Mobile-first, vraiment.
Ouvrez vos statistiques et regardez votre part de trafic mobile. Si elle dépasse 50 % — c’est probable — alors la version mobile de votre site n’est pas « une déclinaison » : c’est votre site principal. Jugez-le comme tel.
« Responsive » est devenu un mot vide : tout le monde le promet, presque personne ne conçoit réellement pour le mobile d’abord. La différence se voit à l’usage — menus impraticables au pouce, textes illisibles, formulaires pénibles. Nous concevons dans l’autre sens.
Concevoir mobile d’abord change tout
Sur un écran de 6 pouces, il n’y a pas de place pour le superflu : le mobile-first force à hiérarchiser — le message essentiel, la preuve décisive, l’action prioritaire. Cette discipline profite ensuite à la version desktop, qui gagne en clarté ce que les sites « desktop d’abord » perdent en encombrement.

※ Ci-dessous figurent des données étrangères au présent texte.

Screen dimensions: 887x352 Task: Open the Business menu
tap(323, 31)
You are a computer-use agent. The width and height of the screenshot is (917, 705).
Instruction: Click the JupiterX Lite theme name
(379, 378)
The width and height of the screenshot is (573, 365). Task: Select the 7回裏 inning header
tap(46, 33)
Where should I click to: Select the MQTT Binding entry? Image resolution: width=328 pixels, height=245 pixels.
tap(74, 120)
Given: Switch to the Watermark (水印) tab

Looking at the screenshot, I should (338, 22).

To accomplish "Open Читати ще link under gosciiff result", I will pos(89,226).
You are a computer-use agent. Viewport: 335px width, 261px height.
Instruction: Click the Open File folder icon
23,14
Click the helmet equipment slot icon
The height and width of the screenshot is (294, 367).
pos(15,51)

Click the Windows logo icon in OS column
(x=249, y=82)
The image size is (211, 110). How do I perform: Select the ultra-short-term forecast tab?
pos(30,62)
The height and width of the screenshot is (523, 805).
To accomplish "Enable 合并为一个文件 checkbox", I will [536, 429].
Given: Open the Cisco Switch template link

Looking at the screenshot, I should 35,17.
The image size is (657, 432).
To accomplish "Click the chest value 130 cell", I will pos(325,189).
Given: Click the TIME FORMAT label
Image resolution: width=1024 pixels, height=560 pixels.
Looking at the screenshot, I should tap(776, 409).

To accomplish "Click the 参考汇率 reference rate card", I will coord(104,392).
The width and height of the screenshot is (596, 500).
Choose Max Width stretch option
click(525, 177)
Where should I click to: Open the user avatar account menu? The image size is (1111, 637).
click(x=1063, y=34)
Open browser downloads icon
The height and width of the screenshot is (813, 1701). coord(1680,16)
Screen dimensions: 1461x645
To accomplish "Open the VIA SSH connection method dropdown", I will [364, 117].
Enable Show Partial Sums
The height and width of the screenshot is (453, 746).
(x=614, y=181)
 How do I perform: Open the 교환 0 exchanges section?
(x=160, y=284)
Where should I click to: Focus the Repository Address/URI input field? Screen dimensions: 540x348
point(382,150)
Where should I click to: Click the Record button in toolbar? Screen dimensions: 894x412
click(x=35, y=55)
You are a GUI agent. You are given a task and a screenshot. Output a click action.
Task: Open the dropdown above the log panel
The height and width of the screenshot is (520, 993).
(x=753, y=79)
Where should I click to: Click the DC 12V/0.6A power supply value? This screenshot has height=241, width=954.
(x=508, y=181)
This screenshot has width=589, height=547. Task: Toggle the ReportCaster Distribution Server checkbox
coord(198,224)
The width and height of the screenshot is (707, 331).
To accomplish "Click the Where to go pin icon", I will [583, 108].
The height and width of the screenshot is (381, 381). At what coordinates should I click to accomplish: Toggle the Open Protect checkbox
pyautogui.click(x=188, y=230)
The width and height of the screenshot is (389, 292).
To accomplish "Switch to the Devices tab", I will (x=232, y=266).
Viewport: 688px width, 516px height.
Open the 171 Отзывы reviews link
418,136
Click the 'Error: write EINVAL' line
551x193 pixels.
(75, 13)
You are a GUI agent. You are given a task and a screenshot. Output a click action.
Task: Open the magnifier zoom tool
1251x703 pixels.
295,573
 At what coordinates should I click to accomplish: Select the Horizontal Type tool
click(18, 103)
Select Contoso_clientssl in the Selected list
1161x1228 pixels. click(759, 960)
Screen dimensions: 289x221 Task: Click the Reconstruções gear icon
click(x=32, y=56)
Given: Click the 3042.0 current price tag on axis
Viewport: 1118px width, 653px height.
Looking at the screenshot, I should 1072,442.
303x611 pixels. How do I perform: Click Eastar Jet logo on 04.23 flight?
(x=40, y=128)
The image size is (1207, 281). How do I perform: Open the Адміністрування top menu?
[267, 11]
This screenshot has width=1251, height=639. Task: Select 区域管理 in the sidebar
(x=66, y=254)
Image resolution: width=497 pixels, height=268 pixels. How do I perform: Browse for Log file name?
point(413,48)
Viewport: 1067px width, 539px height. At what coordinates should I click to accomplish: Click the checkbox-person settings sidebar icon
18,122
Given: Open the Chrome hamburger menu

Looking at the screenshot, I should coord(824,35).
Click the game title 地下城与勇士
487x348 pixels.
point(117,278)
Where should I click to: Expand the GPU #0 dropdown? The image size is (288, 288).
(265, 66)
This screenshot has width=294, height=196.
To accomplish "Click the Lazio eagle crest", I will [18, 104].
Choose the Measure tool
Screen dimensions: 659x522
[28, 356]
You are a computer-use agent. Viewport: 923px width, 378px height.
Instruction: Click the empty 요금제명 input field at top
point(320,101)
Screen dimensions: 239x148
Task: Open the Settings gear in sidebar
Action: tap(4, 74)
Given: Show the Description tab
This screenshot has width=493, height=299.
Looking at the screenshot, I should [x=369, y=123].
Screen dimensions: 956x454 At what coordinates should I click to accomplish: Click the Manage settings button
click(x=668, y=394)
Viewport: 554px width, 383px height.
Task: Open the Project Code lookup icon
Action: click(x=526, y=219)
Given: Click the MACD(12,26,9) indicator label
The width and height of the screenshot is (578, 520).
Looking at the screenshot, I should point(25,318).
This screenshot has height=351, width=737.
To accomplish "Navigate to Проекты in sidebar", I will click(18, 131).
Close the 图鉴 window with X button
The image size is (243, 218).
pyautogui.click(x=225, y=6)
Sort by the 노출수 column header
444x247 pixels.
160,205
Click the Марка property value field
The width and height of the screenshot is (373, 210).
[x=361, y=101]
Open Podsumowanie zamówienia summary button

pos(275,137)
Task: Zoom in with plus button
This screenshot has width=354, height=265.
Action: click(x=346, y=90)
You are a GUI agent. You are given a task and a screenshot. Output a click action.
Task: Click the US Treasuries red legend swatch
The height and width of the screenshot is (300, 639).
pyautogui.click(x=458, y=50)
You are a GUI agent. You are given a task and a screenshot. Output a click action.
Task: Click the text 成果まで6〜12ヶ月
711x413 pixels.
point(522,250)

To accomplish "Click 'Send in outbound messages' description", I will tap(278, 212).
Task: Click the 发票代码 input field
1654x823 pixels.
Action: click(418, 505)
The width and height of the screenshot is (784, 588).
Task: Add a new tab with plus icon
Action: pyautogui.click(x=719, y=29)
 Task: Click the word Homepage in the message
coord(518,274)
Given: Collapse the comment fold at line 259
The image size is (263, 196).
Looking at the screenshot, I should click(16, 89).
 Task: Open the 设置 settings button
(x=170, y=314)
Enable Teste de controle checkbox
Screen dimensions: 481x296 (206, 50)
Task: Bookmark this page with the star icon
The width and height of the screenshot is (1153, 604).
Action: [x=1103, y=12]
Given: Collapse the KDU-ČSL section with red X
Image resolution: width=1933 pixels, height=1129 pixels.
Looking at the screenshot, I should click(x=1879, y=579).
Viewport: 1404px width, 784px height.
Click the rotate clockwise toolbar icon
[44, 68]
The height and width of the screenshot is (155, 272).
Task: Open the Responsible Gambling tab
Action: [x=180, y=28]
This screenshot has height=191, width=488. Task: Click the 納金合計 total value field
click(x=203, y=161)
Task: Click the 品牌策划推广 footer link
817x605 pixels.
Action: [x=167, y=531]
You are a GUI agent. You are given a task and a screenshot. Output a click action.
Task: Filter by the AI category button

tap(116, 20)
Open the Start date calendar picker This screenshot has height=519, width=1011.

Nos standards mobiles concrets
Zones tactiles d’au moins 44 pixels — un pouce n’est pas un curseur. Téléphone cliquable en un geste depuis chaque page. Formulaires avec les bons claviers (numérique pour le téléphone, email pour l’email). Poids de page maîtrisé pour la 4G réelle, pas le wifi du bureau. Et le test final : chaque maquette est validée sur un vrai téléphone, pas sur un simulateur rétréci.
Google est mobile-first aussi
Depuis 2021, Google indexe la version mobile de votre site — pas la desktop. Un site pénible sur mobile est donc doublement puni : par les visiteurs qui partent, et par le classement qui plafonne. Le mobile-first n’est pas une préférence de designer, c’est une condition de visibilité.